Os detidos sob custódia da polícia são submetidos a descargas elétricas, agressões, socos, e pontapés sistemáticos, golpes com cassetetes de madeira ou barras metálicas; queimaduras com ponta de cigarro; simulações de afogamento e semiasfixia com sacolas plásticas, quase como “parte do acordo”.
“O que há de tão perturbador no uso da roleta da tortura, é a evidência do deleite que a polícia manifestava ao aplicar tal suplício. Ilustra como o vil ato da tortura se tornou uma atividade que a polícia executa como se estivesse acima da lei, sem temer de modo algum sofrer sanções”, declarou Hazel Galang-Folli, pesquisadora do Sudeste Asiático da Anistia Internacional.
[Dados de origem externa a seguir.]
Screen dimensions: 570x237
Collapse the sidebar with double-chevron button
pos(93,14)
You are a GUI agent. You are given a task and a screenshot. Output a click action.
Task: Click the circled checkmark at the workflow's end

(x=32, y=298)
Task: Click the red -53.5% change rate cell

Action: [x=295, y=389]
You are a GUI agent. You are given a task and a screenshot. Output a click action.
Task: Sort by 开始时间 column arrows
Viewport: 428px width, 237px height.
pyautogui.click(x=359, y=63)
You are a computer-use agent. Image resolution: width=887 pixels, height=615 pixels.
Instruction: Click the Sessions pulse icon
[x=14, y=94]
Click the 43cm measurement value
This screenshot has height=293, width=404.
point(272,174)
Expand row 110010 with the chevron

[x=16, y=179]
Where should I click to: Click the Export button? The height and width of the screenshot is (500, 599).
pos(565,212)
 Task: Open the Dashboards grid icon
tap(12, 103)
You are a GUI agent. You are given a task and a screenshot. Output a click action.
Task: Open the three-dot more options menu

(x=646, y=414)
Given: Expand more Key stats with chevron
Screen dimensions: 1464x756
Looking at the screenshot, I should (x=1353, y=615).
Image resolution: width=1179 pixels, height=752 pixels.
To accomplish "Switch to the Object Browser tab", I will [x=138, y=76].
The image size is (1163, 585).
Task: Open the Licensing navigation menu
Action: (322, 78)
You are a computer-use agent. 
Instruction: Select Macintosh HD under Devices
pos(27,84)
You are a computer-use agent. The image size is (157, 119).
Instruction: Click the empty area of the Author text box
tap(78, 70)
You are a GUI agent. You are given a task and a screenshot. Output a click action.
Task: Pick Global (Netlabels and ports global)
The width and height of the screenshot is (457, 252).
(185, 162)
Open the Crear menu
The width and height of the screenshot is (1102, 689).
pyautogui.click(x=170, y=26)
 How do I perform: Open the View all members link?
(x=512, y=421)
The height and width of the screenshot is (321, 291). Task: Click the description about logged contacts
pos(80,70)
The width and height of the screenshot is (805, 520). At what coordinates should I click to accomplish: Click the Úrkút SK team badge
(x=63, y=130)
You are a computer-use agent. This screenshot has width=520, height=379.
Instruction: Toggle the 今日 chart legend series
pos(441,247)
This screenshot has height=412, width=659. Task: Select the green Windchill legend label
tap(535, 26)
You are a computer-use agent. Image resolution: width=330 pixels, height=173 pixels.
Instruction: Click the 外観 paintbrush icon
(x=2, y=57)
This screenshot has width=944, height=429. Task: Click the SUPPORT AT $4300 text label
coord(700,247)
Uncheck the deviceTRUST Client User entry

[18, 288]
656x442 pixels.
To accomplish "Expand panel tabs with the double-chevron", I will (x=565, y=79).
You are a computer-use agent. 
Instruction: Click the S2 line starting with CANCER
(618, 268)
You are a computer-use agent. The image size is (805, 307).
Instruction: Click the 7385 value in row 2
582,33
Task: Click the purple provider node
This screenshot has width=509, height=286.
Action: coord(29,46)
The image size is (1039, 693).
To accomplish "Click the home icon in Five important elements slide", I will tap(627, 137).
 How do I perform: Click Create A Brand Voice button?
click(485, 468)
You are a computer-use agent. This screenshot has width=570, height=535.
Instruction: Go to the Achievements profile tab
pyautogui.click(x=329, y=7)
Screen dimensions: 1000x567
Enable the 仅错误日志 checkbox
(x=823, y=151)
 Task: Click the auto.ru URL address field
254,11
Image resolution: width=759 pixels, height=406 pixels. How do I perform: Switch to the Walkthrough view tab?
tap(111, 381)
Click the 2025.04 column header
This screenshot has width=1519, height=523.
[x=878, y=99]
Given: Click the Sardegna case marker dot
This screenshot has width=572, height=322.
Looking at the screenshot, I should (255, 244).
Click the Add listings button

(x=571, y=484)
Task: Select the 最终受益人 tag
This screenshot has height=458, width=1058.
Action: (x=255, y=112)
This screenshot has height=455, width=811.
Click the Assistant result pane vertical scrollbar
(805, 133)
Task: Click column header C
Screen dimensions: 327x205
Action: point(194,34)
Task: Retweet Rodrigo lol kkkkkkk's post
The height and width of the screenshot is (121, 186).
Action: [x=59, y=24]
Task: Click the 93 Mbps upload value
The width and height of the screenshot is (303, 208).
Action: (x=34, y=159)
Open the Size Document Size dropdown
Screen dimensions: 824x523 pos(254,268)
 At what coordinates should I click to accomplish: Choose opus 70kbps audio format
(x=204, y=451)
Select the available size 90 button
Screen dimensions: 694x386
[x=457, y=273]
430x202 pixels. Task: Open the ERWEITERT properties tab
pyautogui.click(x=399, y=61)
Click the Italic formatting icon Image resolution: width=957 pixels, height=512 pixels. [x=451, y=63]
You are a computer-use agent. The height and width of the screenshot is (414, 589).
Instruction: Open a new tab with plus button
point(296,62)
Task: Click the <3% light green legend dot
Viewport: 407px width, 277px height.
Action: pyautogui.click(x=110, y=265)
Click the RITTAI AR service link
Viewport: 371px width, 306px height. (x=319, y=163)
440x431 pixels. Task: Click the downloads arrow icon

Embora as Filipinas tenham ratificado dois tratados internacionais fundamentais contra a tortura, e adotado uma progressiva Lei contra a Tortura cinco anos atrás, os policiais declarados culpados por torturar os detentos raramente chegam até o estágio de comparecer perante tribunais, e muito menos cumprem penas de reclusão.
A Anistia Internacional acredita que a ausência de averiguações efetivas, aliadas à corrupção endêmica presente no âmago da força policial, e ao escasso número de processos de casos de tortura, conduzem a uma receita tóxica, a qual dissuade as vítimas de tortura a denunciar o tratamento de que são alvos.
Poucos se atrevem a denunciar a polícia, sabendo que correm o risco de sofrer represálias, assédio ou intimidação por parte dos próprios agentes ou de milicianos.
Aqueles que delatam enfrentam diversos obstáculos burocráticos, onde as normas e procedimentos se mostram obscuros e contraditórios. Dentre as pouquíssimas reclamações que chegam ao nível de investigação preliminar, a maioria foi rejeitada por uma questão técnica.
Depois que a Comissão de Direitos Humanos resgatara Rowelito do centro de detenção, este disse que a polícia tentou um acordo com ele, para não realizar uma denúncia por causa da tortura sofrida.
Os policiais fizeram que Rowelito assinasse um documento aonde dizia que ele iria retirar a denúncia por tortura apresentada pela Comissão de Direitos Humanos em seu nome. Rowelito apenas decidiu continuar com a mesma após saber que os policiais que o detiveram, encomendaram sua morte a alguém. Esse alguém resultou ser seu primo, que lhe revelou o plano.
Entretanto o repúdio internacional obteve resultados. Após a publicação no mês passado do relatório da Anistia Internacional, sob o título Above the law: Police torture in the Philippines (Acima da Lei: Tortura policial nas Filipinas) , o Senado filipino ordenou uma investigação a respeito da tortura policial no país, denunciada pela Anistia Internacional.
Na investigação, o representante da Polícia Nacional de Filipinas, disse desconhecer os casos de tortura denunciados no relatório, e que não podia citar exemplos concretos com relação a medidas adotadas por parte da polícia para findar com a prática de tortura.
Em resposta, a presidência do Comitê do Senado exigiu que a polícia examinasse o relatório da Anistia Internacional, e apresentasse sua resposta juntamente com informação sobre os programas instituídos pela polícia para abordar a tortura.
“Erradicar a tortura nas Filipinas será um trabalho particularmente árduo, porém a alternativa é simplesmente inaceitável”, concluiu Hazel Galang-Folli.